5. A boy gave a friend a nickname, called Fat Pig. The girl cried to the teacher, and the teacher promised to criticize the boy. The next day, the teacher said in class, "A boy is too rude to give others a nickname casually. Can't others call him whatever he looks like?"

6. If you compare the red flag to your mother, every Monday when the flag is raised, you should watch your mother float in the air

1. Stealing Fish

Once upon a time, there was a farmer who had a pond at home and kept fish in it. The farmer was afraid of being stolen, so he asked a carpenter to make a cabin for vigil.

The cabin is open on one side, with walls on three sides. The open side faces the shore and the back faces the pond, so it can guard the pond and is convenient to enter and exit.

a group of young people, who were hungry for fish, wanted to steal fish, which made the farmers cling to the fish pond day and night, unable to start. One day, they finally thought of a way to invite six people. Four people lift the bed and turn around, and two people fish with nets.

The farmer heard the sound of net fish in his dream, got up in a hurry, sprang forward and fell into the pond. Once upon a time, there was a rich man who had a housekeeper. No matter what he bought, he asked the store to give him some. Buy a catty of meat and ask the store to send a bone; When you buy a packet of salt, you should grab some more. Over time, people gave him a nickname: "Give a little".

The rich man's father died and asked him to "send some" to buy a coffin. When I sent some to the coffin shop, I saw a good coffin, which was just right. The two sides bargained and set the price to pay, but suddenly I saw a small coffin.

"Send some" demanded: "Shopkeeper, buy the big one and send the small one".

The store said, "You should buy a big coffin and give a small coffin, which is for children.".

"My boss has a little boy".

The shopkeeper thought: This family is also very poor. The old one died and the young one died, so he reluctantly gave a small coffin.

I was very happy to give you a little, thinking that I would make a lot of money this time. I hurried back and reported to the rich man, "Sir, Sir, I bought a big one and gave you a small one."

hearing this, the rich man said, "Call, somebody! Send some out! "

Thank you for your invitation. Let me share some cold and funny jokes.

1. My wife broke up with me when she saw me playing LOL all day, saying that she should choose her or LOL. It's so hard to choose! Everybody give me an idea, what should I wear for a single pair of Yasuo?

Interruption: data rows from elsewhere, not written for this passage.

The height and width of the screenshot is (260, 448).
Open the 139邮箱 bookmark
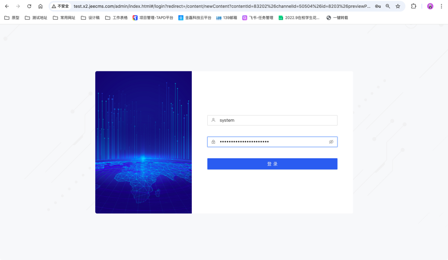pos(226,18)
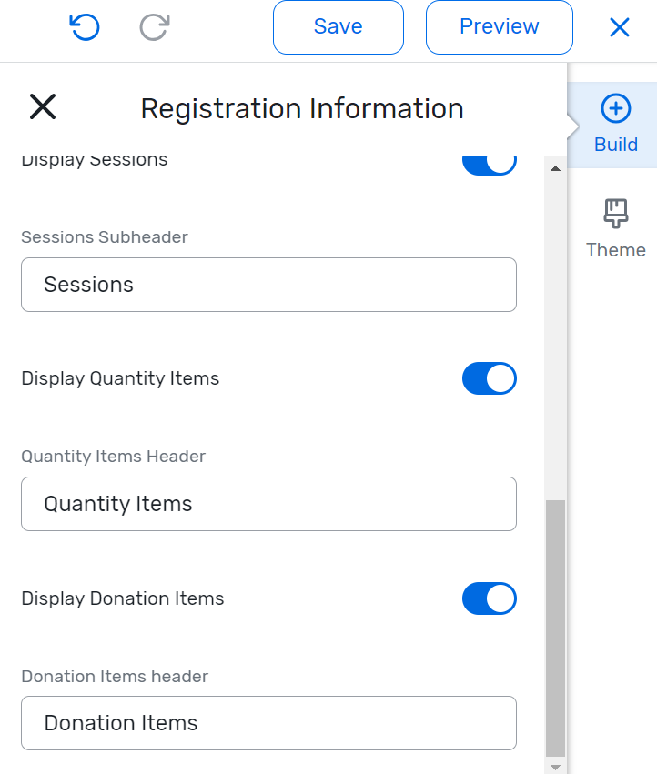Click the vertical scrollbar thumb
This screenshot has height=774, width=657.
(555, 628)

2. My wife always thinks I'm naive. Just in the car, she talked about it again. I was a little unhappy and scolded, "Is it over?" Driving, don't mess with me, what if there is an accident! " She seemed to know that she was wrong and bowed her head in silence. I couldn't bear it, so I changed the subject: "Give me some more coins. This Pleasant Goat is not as easy to drive as that Big Big Big Wolf."

3. When I was a child, I studied very well. Once I failed in the math exam, I was called to the podium by the teacher to criticize me by name. The more the teacher said, the more excited she became. I raised my hand to hit me, and I slapped her with my brain ...

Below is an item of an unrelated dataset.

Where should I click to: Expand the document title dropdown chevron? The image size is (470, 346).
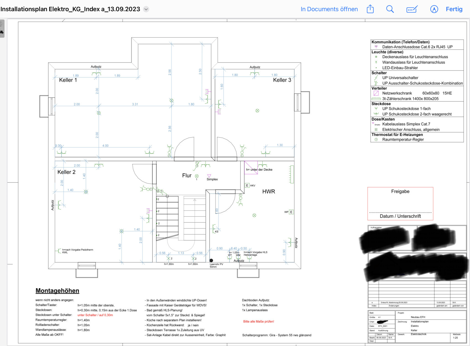click(x=146, y=9)
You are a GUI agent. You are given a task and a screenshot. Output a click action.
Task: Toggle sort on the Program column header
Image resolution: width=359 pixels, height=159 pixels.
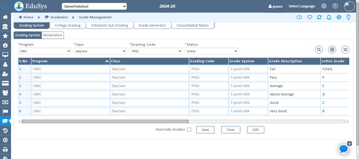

4. On the bus, the two girls cursed for some reason, and then they started to pull me off ... Unexpectedly, there was no one in the whole car ... I got off at the station.

5. Now it's popular to bask in the beauty of his wife. To tell you the truth, it's no good to have a beautiful wife. Xu Xian married a beautiful lady white snake, and as a result, he became a Taoist priest. Zhou Yu married a beautiful Xiao Qiao, but he died young ... On the contrary, Qi Xuanwang married an ugly and salt-free woman, which made him think highly of Qi, and Zhuge Liang married an ugly Huang Yueying, becoming a generation of wise men. . . According to this line of reasoning, whoever marries me may be the Secretary-General of the United Nations!

Welcome to pay attention and send happiness every day.